Et tout cela se retrouve à mon sens dans ce bluffant « Elephant », porté par un surpuissant riff de basse vaguement bluesy (qui évoque pour le coup le meilleur Black Sabbath – je m’en suis d’ailleurs fait une petite rétrospective des cinq premiers albums ces derniers jours, et c’était juste rhaaa, pardon pour cette interruption) quand il ne pratique pas les montagnes russes floydiennes, à la mélodie gentiment décalée, un peu naïve et souriante, et – surtout ? – au superbe break instrumental emmené par un vieux synthé cheapos (ça sent le moog). Même s’il a quelque chose de relativement (très relativement) moderne dans le pied et parfois dans la production – impeccable, donc –, ce single magnifique, à l’image de l’album dont il vient faire la promotion, rappelle à notre bon souvenir une époque mythifiée faite de cheveux gras et d’acide à foison. Et, aussi étrange que cela puisse paraître à première vue, j’aime ça. J’aime beaucoup ça, même. J’adore, disons-le.

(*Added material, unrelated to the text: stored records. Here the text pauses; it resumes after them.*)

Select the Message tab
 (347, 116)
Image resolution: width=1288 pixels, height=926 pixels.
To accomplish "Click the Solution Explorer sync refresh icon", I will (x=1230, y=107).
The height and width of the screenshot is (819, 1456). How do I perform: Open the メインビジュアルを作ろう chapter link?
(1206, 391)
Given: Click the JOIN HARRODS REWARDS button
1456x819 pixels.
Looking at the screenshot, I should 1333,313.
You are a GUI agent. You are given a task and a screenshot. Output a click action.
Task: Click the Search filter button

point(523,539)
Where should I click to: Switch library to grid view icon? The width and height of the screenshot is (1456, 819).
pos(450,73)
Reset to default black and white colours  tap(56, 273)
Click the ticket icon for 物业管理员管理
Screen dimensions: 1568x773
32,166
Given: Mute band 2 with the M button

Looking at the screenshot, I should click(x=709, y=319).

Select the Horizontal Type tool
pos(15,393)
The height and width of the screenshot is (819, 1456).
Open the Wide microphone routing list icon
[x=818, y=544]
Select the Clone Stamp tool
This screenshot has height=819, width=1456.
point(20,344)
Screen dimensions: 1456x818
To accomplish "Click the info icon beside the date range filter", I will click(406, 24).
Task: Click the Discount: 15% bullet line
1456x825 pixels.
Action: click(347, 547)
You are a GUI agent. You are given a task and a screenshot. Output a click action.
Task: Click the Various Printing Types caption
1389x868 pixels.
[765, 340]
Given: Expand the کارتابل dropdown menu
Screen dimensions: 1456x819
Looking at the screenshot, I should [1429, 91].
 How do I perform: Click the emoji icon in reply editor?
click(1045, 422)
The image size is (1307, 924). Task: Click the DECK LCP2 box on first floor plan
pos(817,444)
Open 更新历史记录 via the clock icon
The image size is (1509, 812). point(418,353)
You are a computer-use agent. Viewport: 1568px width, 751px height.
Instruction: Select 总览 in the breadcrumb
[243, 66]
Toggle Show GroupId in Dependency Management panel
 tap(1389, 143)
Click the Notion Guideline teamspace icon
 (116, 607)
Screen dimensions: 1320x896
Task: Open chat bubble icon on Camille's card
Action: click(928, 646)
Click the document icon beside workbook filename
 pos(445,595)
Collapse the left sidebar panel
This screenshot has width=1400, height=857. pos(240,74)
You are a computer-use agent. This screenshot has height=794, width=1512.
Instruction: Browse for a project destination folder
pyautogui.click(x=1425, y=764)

En fait, je me suis même passé « Elephant » en boucle avant comme après avoir acheté Lonerism, dont il est sans aucun doute le morceau le plus immédiatement efficace (il semblerait, étrangement – ou pas –, qu’il s’agisse pourtant d’une des plus vieilles compositions de Tame Impala ; ben s’ils ont encore d’autres merveilles de ce genre dans leur coffre poussiéreux au grenier, faut qu’ils les sortent de toute urgence, parce que c’est quand même vraiment de la bonne).

 

Mais si rien – à mon sens, tout du moins – ne se montre aussi brillant que ce morceau à peu de choses près parfait sur Lonerism – ç’aurait été beaucoup demander, en même temps –, il ne faudrait pas pour autant s’arrêter là ; ça ne saurait être l’éléphant qui cache le troupeau… Le reste aussi, c’est de la bonne, un très bon trip qui fait l’effet d’une délicieuse machine à voyager dans le temps. L’album ne se prête pas vraiment au décortiquage, sans doute – comme tout album de pop, aurais-je envie de dire – mais, du assez moderne dans son approche de la musique électronique « Be Above It » qui l’ouvre avec sa rythmique folle à sa conclusion sur la ballade sucrée « Sun’s Coming Up », Lonerism fait preuve d’un bon goût certain – étonnant pour des putains de hippies – et multiplie mélodies efficaces et délicates, riffs doucement puissants et délicieuses envolées psychédéliques pour un résultat largement plus que correct.

 

Si ce n’est certainement pas l’album du siècle, ni même le plus inventif, catchy et intelligent des disques sortis ces dernières années, Lonerism se révèle dès la première écoute une réussite indéniable, qui parvient à maintenir tout du long une qualité constante et à éviter toute faute de goût. Aussi se laisse-t-on volontiers emporter par les compositions de Kevin Parker, typiques d’une certaine conception de la pop de qualité, gentiment barrée, mais avant tout subtile et souriante. Cet album colle le smiley aux lèvres, qui reste accroché de la première à la dernière note, avec quelques hausses de tension – mais chaque morceau a son intérêt –, à la joliesse réconfortante.

 

Je vous encourage donc à procéder en deux temps : tout d’abord, régalez-vous de ce petit bijou qu’est « Elephant ». Et si ça vous botte, n’hésitez pas à prolonger l'expérience avec le reste de ce très sympathique Lonerism ; vous n’y trouverez probablement rien d’aussi immédiatement excitant, mais ça vaut néanmoins amplement le coup qu’on s’y arrête. Comme un chouette album de pop agréablement régressive et lumineuse. Lonerism fait du bien, et c’est déjà beaucoup. Pour ma part, au fond, je n’en demandais pas davantage. Et, plus que convaincu par cette première approche, je m’en vais tâcher de jeter une oreille – voire deux, soyons fous – sur Innerspeaker, le premier Tame Impala, à l’excellente réputation.